### [Your goal]
Only one stretch of the data below is needed. Output the lines from the one with "311x321 pixels. Task: Click" up to and including the one with "This screenshot has width=521, height=162.", exactly as they stand.

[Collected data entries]
○ ○ ○

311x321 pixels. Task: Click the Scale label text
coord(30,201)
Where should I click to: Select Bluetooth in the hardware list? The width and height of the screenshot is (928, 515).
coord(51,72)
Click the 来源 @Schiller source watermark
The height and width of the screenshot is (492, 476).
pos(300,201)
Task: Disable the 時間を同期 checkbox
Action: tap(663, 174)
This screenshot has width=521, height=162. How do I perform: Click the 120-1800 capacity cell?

○ ○ ○

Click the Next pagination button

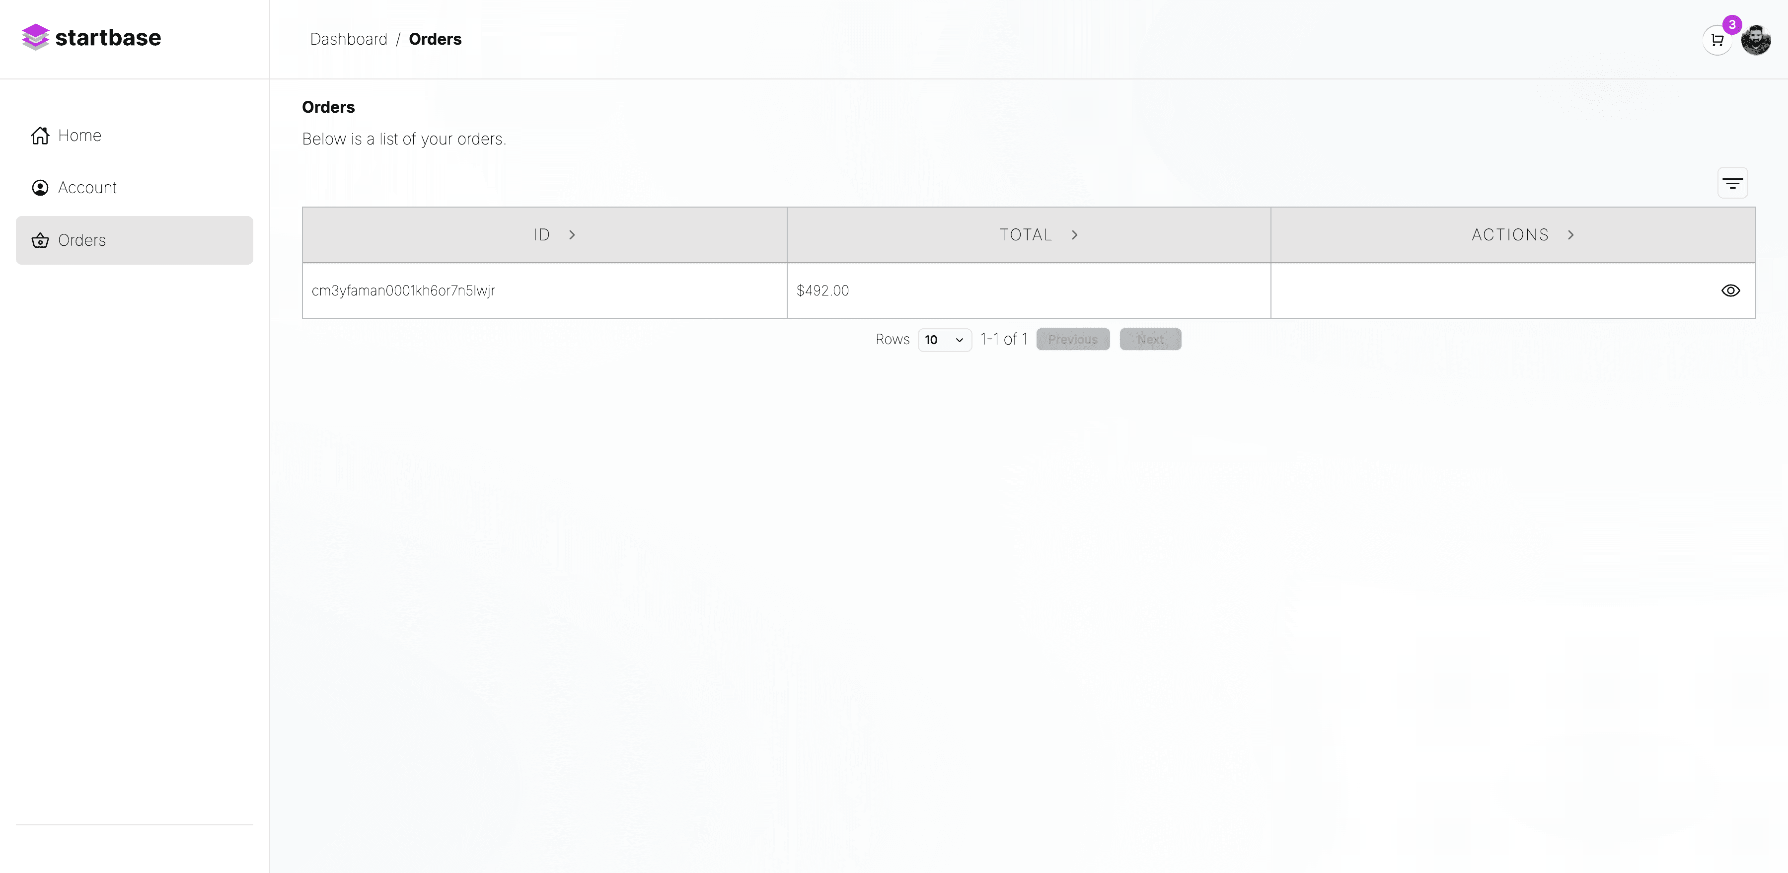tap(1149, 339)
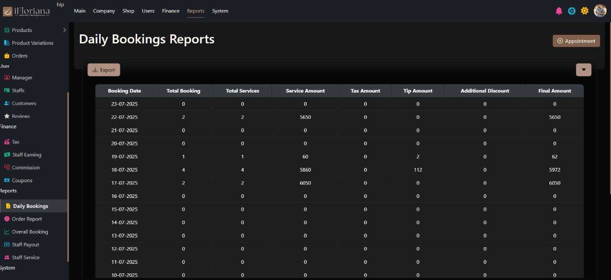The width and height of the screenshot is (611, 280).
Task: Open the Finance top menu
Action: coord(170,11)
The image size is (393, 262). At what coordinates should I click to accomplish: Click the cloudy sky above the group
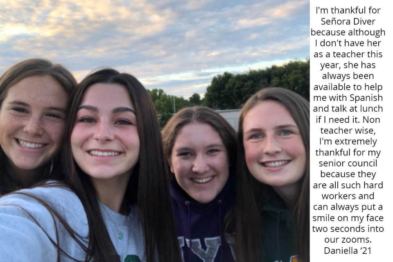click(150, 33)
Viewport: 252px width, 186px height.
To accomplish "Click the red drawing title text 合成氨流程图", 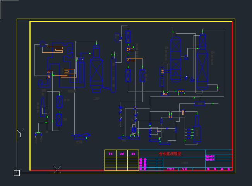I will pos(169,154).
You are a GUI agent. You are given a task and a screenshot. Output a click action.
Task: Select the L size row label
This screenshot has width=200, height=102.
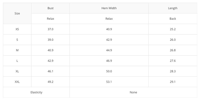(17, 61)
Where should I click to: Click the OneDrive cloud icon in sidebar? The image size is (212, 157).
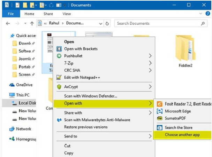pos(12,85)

○ ○ ○

### [Answer box]
311x321 pixels. Task: Click the Scale label text
coord(30,201)
Where should I click to: Select Bluetooth in the hardware list? The width and height of the screenshot is (928, 515).
coord(51,72)
Click the 来源 @Schiller source watermark
The height and width of the screenshot is (492, 476).
pos(300,201)
Task: Disable the 時間を同期 checkbox
Action: tap(663, 174)
This screenshot has width=521, height=162. How do I perform: Click the 120-1800 capacity cell?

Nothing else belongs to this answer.